A brief musical interlude

I know I usually blog about science and science communication, but since this is about technology, I feel legitimate in squeezing this in here.

I've recently read a couple of articles about the state of the music industry and the rise of digital music.

A transformed musical landscape -

State of the indy music industry looks rosy, so why all the doom-and-gloom about music?
 - Cory Doctorow (BoingBoing)

Given that only yesterday I was Skyping Spotify lists to a friend and sharing them on Facebook, I can't pretend I haven't bought into the whole digital music scene. But I still feel the same nostalgia as Manzoor about record shops.

After a particularly meagre pre-wedding Christmas this year, myself and Mr Hayley headed to Fopp in Bristol and, in about an hour, spent most of the money we had saved DIYing our Christmas presents. But wow, it felt good. I left the store triumphant with a stack of shiny new CDs and all the pleasure of combing through the lyrics and artwork to look forward to.

Three of the albums I bought were ones I'd previously downloaded (and paid for, I might add) - thus, the record industry is actually making more money out of me than pre-digital era. These were three albums that I'd grown to feel I needed on my shelf, in physical form, and not on a stark white CD burned in iTunes.
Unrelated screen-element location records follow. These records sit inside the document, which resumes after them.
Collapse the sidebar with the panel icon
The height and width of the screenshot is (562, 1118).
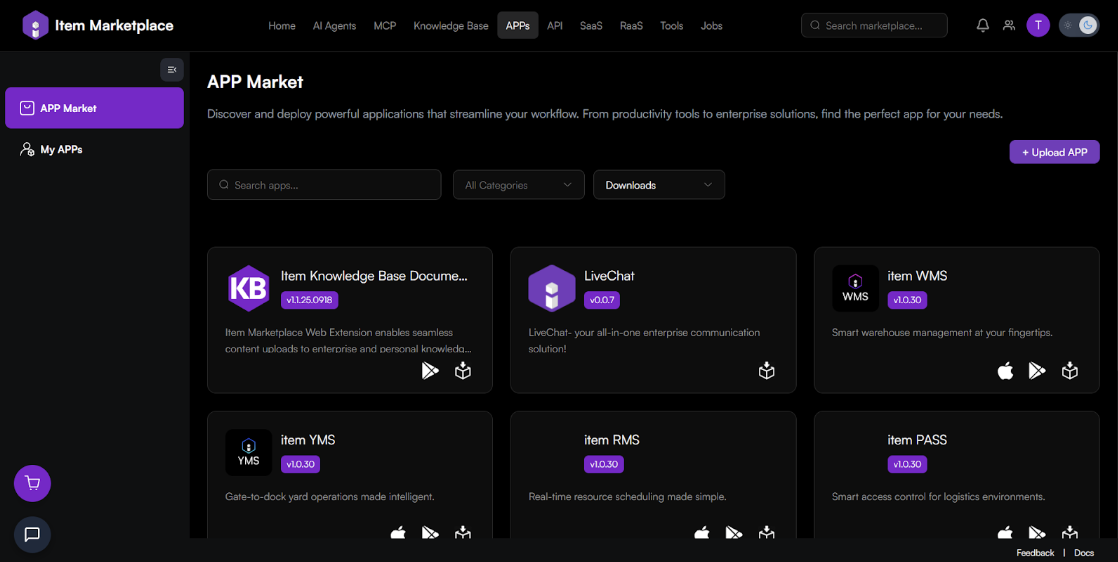pos(172,70)
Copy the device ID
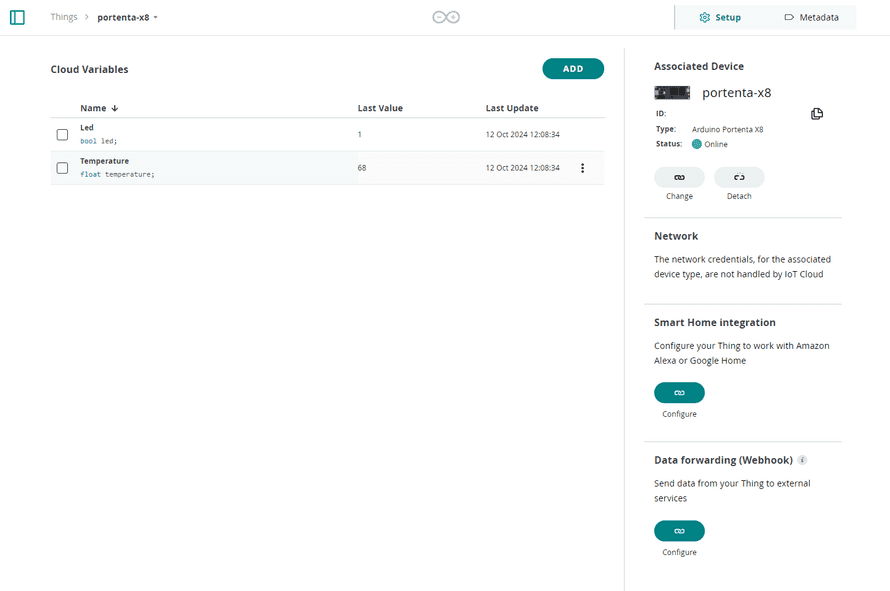The height and width of the screenshot is (591, 890). (816, 114)
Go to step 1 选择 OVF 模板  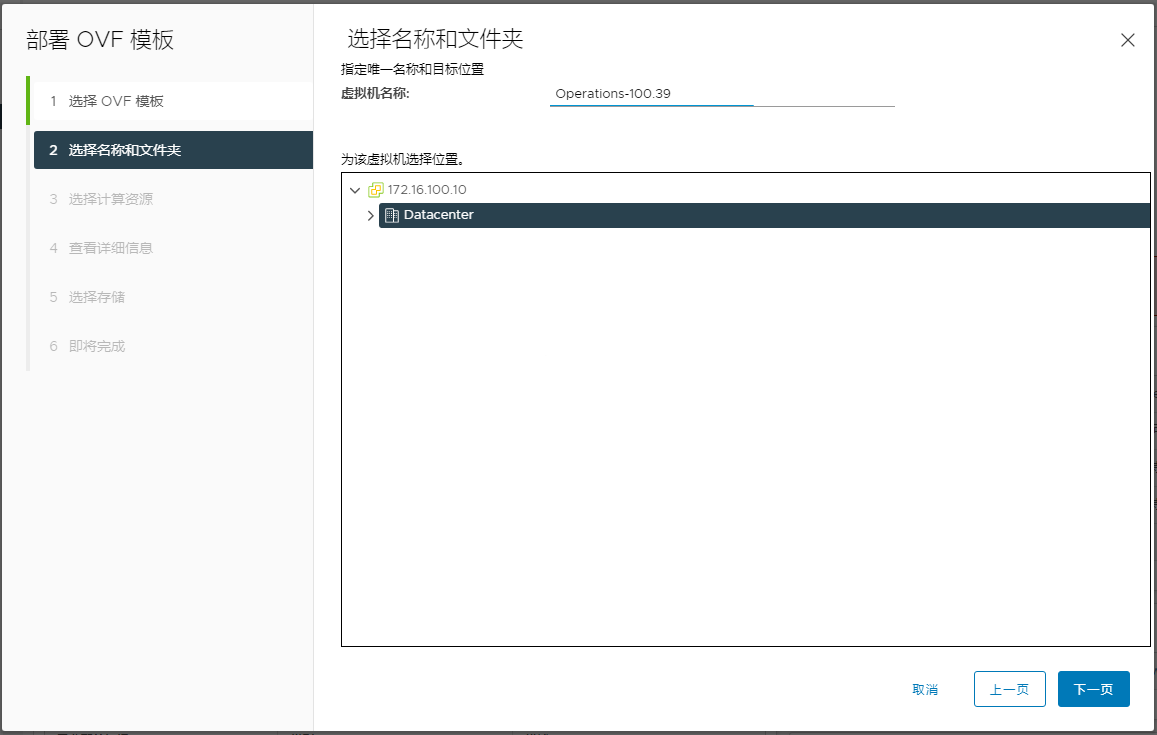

I don't like flipping through a CD storage wallet. I like to be able to run my finger along the spines of my CDs, all neatly organised by genre on the shelf next to my sound system. (Call me a geek, but... well, I am.)

Don't get me wrong: I do use iTunes, MixCloud, Bandcamp, You Tube, Spotify and the rest - all the time. But the possibility that in the age of the iPod, we'll see the demise of the album is one thing that really does make me sad. As much as I've been enjoying arranging our favourite tracks into a four-hour long Spotify list for the aforementioned wedding (when I could have been organising flowers, photography, invitations... and about a hundred other things we haven't even started on yet), I also value the lesser known tracks on every record - they're all part of the journey.

That afternoon I rejoiced in slowly and carefully peeling the plastic wrapping and price labels off my new babies, and then scrutinising the photos, illustrations and credits in the artwork. This is all part of the ritual. It's just not the same waiting for a bunch of digital files to drop into your "purchased" folder. I've even been known to buy two physical copies of the same album - one for playing, one autographed and never played... until ten years later, when Mr Hayley went rummaging through my CD collection without my consent. Well, I can tell you, he didn't know what hit him when I discovered the (previously) unplayed version stuffed in his glove compartment.

Anyhow, I only meant to post those links, but it seems that when it comes to music I can get carried away. Have a read.